Kate also states that, in addition, participants were able to repeat a task until they could demonstrate they could complete it correctly.

Although demonstrating its effectiveness in some situations, Kate stresses that it simply can’t replace specific aspects of hands-on training, like what Hayden and Stuart say.

“I think that the other thing that VR/AR is beneficial for is to provide opportunities for learners to experience situations that are rare but important for learning, so an example might be a safety breach of some kind or an emergency in which they must react. This provides them with an authentic learning experience,” she says.

Apprentices from BHI have shared their enthusiasm for the technology but make clear that it can’t simply replace traditional aspects of learning.

“I like that you can experiment with different techniques using AR to find one that works best for you. It shows you exactly what to do in a procedure so you can mirror skills in real-life practicals,” 19-year-old Rowville apprentice, Jarrod Benney, says.

BHI apprentice Caleb Shilling, 24, echoes this thought: “It’s a good visual aid, but it won’t replace teachers. I like being able to ask questions, but VR helps reinforce the procedures we learn in class,” he says.

While there is a place where VR training tools and the traditional hands-on approach can work seamlessly together, industry leaders are already eyeing the next wave: generative AI, adaptive feedback, haptic interfaces and wearable augmented reality.

“We’re really excited about the integration of AI and VR technology,” Hayden says.

“Imagine a ChatGPT-like agent inside your VR headset – a virtual trainer that knows everything about the topic, and you can talk to it in your voice.
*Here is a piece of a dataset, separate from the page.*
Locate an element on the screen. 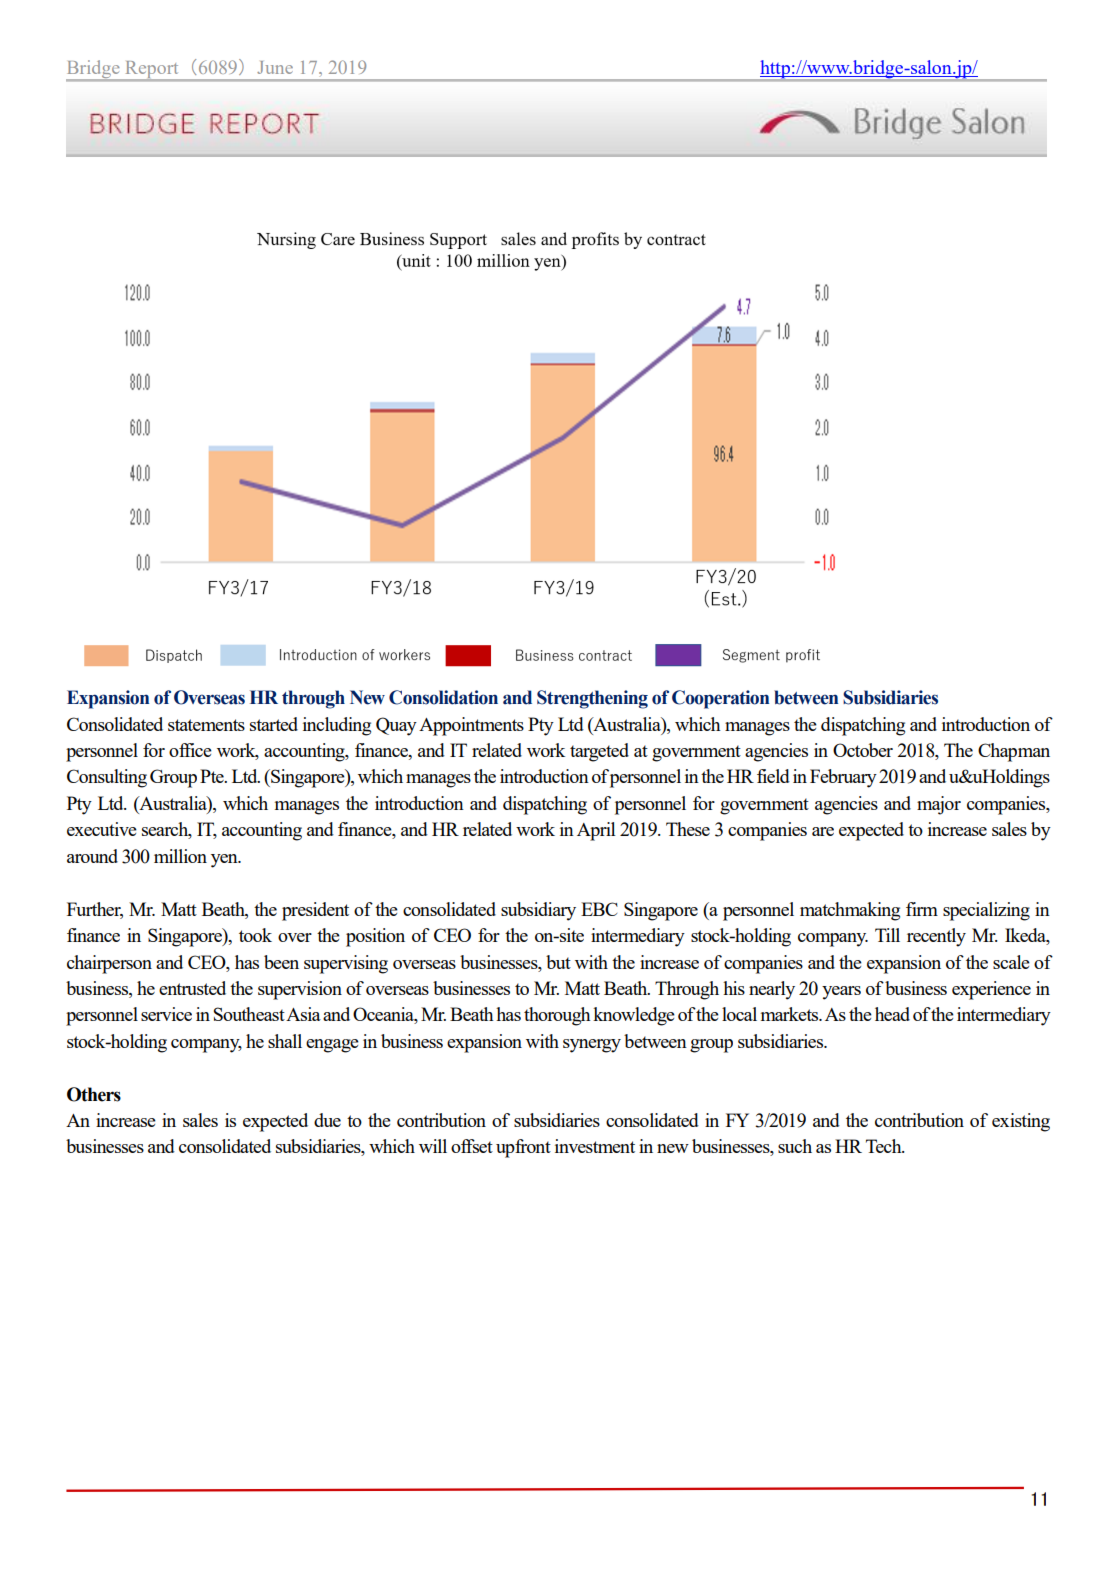 This screenshot has width=1116, height=1578. Strengthening is located at coordinates (592, 699).
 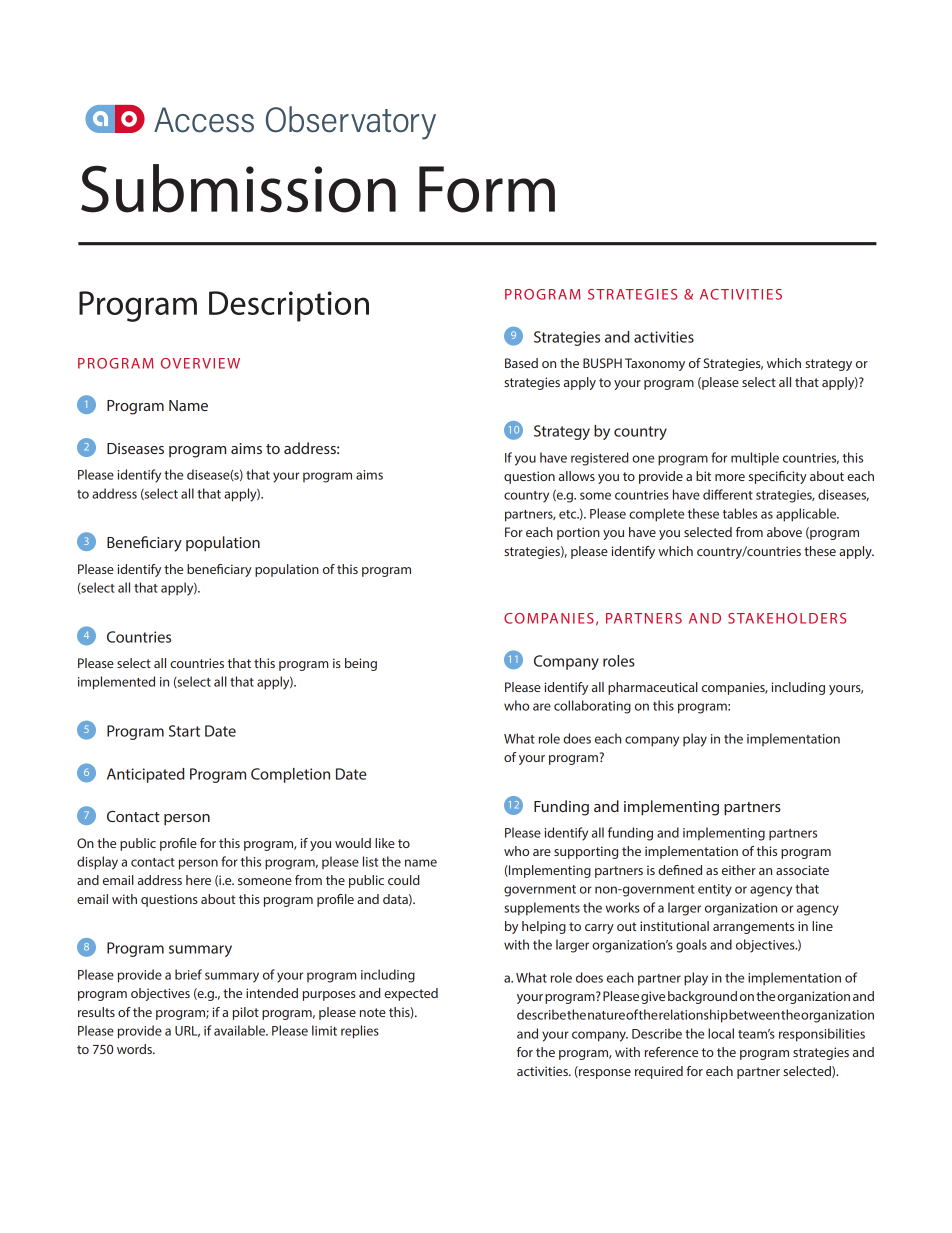 What do you see at coordinates (653, 688) in the document?
I see `pharmaceutical` at bounding box center [653, 688].
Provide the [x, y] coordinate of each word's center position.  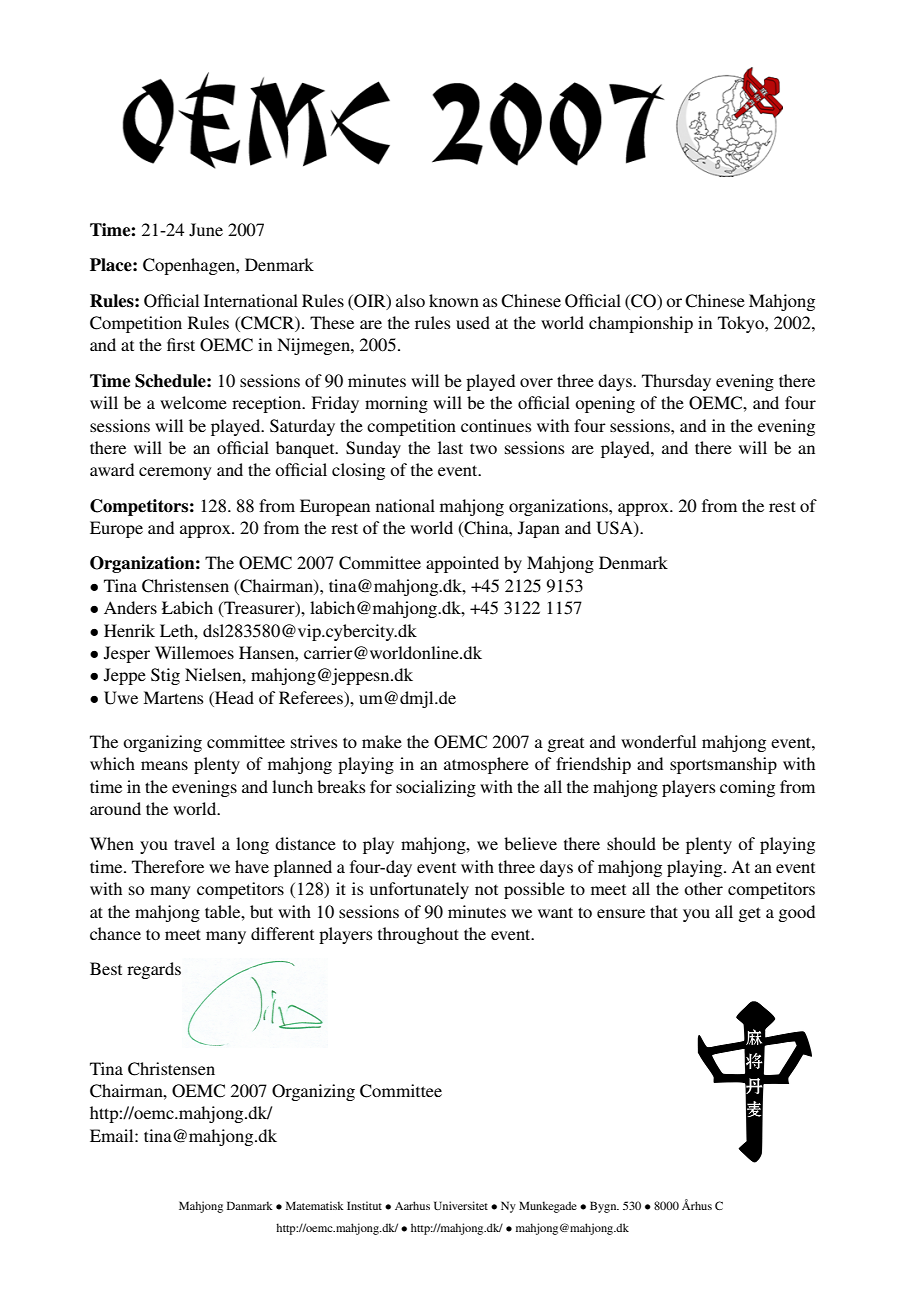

That’s where we’re headed.”

At Viewport XR, Bjorn envisions job sites where smart glasses overlay blueprints directly into the worker’s field of vision, or daily toolbox meetings guided by interactive 3D models. AR won’t just be for training, it’ll become part of everyday operations.

Hayden reiterates that there will always be a technology gap (repeated above), and the challenge ahead is not a technical one.

“We call it crossing the chasm, helping organisations and educators become confident using these tools. But the adoption curve is speeding up.”

Simply put, VR and AR are reshaping how the construction industry at large trains its workforce. While not replacing physical experience, nor eliminating the role of tradespeople, teachers or mentors, it provides a flexible, scalable and safe way to prepare trainees for the real thing – and help experienced workers sharpen their skills without downtime or danger.

“Like any other technology, AR/VR is just a tool,” Stuart says.

“But it can build confidence, reduce waste and prepare students for the real world.”

And for those like Jenny, 35 feet up on a simulated steel beam, that difference might be what helps her balance when it matters most.